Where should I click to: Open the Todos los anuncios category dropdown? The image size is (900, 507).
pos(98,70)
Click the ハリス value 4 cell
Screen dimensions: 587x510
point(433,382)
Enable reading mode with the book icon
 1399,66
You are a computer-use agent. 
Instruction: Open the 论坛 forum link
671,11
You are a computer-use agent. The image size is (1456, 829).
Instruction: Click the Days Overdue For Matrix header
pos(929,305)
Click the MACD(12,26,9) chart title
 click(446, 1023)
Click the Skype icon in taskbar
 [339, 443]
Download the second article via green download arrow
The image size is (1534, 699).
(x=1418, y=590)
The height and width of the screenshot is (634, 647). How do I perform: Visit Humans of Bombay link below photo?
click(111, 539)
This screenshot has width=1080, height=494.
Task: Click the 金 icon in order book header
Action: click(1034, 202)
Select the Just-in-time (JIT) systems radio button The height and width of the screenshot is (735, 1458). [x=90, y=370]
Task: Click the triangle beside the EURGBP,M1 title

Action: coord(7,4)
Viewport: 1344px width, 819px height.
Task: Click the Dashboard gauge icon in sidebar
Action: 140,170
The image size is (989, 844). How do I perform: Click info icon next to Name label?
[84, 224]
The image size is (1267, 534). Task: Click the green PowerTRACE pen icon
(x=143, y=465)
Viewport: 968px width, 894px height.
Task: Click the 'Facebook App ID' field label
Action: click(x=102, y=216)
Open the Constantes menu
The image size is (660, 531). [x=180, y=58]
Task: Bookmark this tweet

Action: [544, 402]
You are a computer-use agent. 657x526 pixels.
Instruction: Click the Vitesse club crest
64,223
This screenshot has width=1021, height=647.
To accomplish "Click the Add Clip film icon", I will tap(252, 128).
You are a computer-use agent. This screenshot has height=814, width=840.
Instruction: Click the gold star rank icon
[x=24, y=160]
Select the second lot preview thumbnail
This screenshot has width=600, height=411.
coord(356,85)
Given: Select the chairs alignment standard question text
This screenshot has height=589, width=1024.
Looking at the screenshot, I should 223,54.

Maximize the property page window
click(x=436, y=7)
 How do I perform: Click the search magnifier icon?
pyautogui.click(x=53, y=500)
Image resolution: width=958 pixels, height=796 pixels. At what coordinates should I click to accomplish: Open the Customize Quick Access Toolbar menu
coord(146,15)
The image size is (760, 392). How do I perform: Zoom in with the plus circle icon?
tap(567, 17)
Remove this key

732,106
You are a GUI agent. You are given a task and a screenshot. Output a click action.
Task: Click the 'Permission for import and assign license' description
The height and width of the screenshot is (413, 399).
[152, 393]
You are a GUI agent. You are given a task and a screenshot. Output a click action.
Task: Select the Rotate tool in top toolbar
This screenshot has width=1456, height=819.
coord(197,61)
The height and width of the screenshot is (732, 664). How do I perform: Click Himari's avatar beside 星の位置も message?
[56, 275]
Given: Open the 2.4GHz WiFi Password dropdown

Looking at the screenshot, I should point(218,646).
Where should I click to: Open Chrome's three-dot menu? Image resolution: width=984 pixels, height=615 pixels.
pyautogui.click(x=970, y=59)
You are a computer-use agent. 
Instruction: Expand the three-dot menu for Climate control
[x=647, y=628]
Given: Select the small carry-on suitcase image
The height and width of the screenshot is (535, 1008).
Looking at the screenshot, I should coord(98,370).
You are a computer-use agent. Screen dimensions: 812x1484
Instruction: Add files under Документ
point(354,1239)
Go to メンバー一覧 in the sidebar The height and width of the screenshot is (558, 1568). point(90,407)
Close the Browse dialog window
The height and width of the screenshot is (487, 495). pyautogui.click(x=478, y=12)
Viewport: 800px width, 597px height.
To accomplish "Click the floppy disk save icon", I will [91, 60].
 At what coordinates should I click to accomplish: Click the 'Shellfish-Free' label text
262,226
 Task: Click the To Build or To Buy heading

- Requirement
The range runs from the line with "Instruction: Open the 论坛 forum link" up to and including the line with "Select the Just-in-time" in the listing above; please write out exactly those lines and nothing more.

- Answer to the exercise
Instruction: Open the 论坛 forum link
671,11
You are a computer-use agent. The image size is (1456, 829).
Instruction: Click the Days Overdue For Matrix header
pos(929,305)
Click the MACD(12,26,9) chart title
 click(446, 1023)
Click the Skype icon in taskbar
 [339, 443]
Download the second article via green download arrow
The image size is (1534, 699).
(x=1418, y=590)
The height and width of the screenshot is (634, 647). How do I perform: Visit Humans of Bombay link below photo?
click(111, 539)
This screenshot has width=1080, height=494.
Task: Click the 金 icon in order book header
Action: click(1034, 202)
Select the Just-in-time (JIT) systems radio button The height and width of the screenshot is (735, 1458). [x=90, y=370]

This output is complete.